Material provided Start Marker
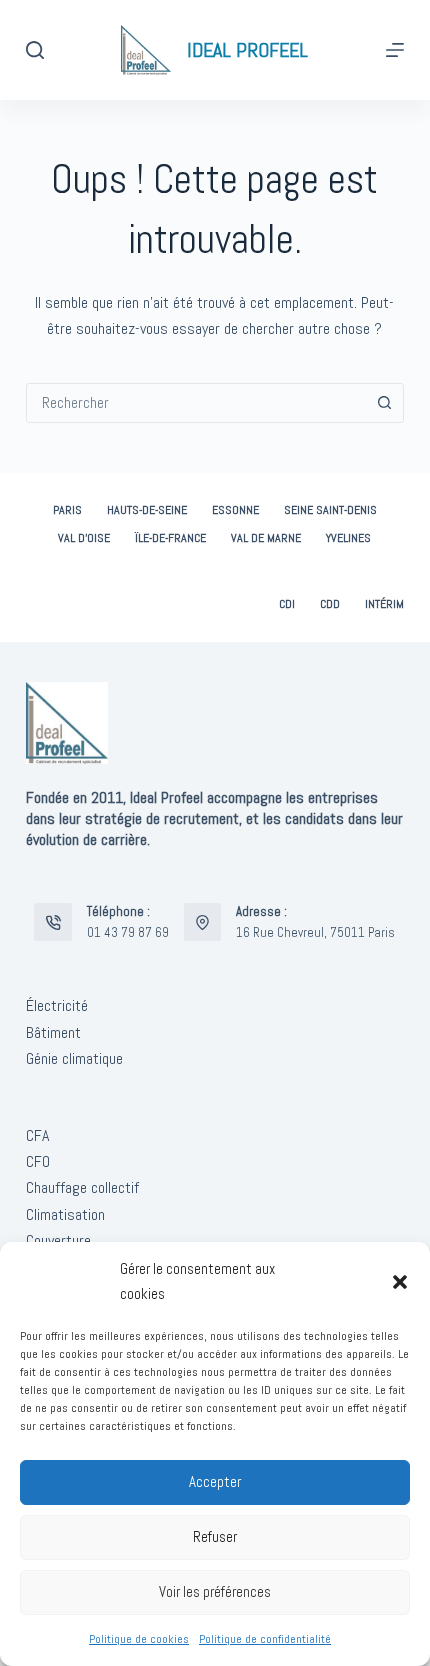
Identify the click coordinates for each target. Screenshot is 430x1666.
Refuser (215, 1536)
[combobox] (196, 403)
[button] (400, 1282)
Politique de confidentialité (265, 1639)
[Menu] (395, 50)
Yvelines (348, 538)
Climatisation (65, 1214)
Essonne (235, 510)
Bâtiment (53, 1032)
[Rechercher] (35, 50)
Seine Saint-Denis (330, 510)
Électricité (57, 1005)
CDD (330, 604)
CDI (287, 604)
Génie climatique (74, 1058)
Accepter (215, 1481)
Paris (67, 510)
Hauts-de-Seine (147, 510)
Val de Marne (266, 538)
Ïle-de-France (170, 538)
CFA (37, 1135)
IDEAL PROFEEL (247, 50)
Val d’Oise (84, 538)
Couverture (58, 1240)
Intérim (384, 604)
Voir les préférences (215, 1591)
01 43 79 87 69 (128, 932)
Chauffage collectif (82, 1187)
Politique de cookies (139, 1639)
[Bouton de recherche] (384, 403)
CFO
Material provided End Marker
- _What is required_
Set the lines down exactly as they stand, beginning at the one that contains "Hauts-de-Seine (147, 510)" and stopping after the last line of the entries above.

- _Exercise solution_
Hauts-de-Seine (147, 510)
Val de Marne (266, 538)
Ïle-de-France (170, 538)
CFA (37, 1135)
IDEAL PROFEEL (247, 50)
Val d’Oise (84, 538)
Couverture (58, 1240)
Intérim (384, 604)
Voir les préférences (215, 1591)
01 43 79 87 69 (128, 932)
Chauffage collectif (82, 1187)
Politique de cookies (139, 1639)
[Bouton de recherche] (384, 403)
CFO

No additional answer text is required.